Emotional co-regulation: As well as being aware of the power of relationship and attachment theory, a good counsellor helps their client emotionally through co-regulation. I often encourage my clients to depict their emotional life on a simple graph, as a wave that oscillates between two lines which represent the upper and lower limit of what they can handle emotionally without losing control (corresponding to the fight-flight response) or shutting down (the freeze response). This becomes more meaningful with comparison to similar graphs of their significant others. Being comfortable with a broad range of emotions is a skill learned in early life, and an important indicator of healthy function. Modern research suggests that when we are within six feet of another person, their nervous system interacts and resonates with our own. By remaining calm, grounded and unconditionally supportive, a counsellor can co-regulate their client's emotions, allowing them to handle emotions that lie outside their normal range.
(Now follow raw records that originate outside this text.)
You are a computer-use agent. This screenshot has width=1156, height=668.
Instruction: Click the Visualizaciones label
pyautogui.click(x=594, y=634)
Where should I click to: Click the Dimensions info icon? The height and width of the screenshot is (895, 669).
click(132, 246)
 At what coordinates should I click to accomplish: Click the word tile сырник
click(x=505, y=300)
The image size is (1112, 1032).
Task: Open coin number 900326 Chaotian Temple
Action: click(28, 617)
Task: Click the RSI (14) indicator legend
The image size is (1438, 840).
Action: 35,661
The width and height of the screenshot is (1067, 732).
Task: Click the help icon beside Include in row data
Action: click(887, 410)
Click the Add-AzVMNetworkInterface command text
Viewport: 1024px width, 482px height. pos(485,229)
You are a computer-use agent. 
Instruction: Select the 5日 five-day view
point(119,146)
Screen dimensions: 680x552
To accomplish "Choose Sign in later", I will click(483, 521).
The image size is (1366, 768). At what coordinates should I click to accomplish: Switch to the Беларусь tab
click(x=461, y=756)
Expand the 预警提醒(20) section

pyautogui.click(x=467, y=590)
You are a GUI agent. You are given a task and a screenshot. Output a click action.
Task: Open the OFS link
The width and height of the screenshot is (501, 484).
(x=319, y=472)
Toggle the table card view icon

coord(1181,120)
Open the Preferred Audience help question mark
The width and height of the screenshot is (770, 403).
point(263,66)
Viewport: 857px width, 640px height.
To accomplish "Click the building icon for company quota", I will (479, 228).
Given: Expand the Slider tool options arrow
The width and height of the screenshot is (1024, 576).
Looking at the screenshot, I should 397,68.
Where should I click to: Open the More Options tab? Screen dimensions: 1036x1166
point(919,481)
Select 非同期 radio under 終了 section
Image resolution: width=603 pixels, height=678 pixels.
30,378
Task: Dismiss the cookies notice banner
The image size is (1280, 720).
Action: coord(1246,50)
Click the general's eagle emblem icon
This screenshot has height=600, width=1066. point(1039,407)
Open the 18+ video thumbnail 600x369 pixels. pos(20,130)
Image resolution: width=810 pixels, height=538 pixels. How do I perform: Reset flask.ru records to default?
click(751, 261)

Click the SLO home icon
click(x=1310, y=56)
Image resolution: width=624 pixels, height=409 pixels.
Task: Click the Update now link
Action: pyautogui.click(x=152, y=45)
Like a muscle that expands through exercise, the emotional range broadens, and this alone can lead to a dramatic improvement in functioning and relationships.
Stages of Change Model: Research suggests that lasting change usually involves five stages, which overlap and frequently have to be revisited. In the Precontemplation stage, the individual denies having a problem, believing that nothing needs to be changed. In Contemplation, he admits that there is a problem, but is not yet committed to changing it. The behaviour in question has pros as well as cons, and all of these must be explored and discussed before a wholehearted commitment to change is possible. Most change projects fail because this stage is skipped or rushed through. There follows Preparation, Action, and Maintenance. Different stages require different therapeutic strategies.
Motivational Interviewing: This strategy is very effective at the Precontemplative or Contemplative stage. No change will occur until the client is motivated. So the counsellor elicits change talk, seeks out the leverage – the forces driving the client to change – and develops any discrepancy between the client's values or desires and their actual reality or behaviour.
Response-Based Interviewing: This narrative strategy is often used with survivors of abuse. Frequently, such clients are saturated with feelings of shame, guilt, despair, or self-loathing, often because they feel that they did nothing to defend themselves. But they did do something, which allowed them to survive. With skillful questioning, they often come to recognize their own strength, and the life-skills they acquired through adversity, finding renewed self-esteem, confidence, joy, and frequently a desire to help others.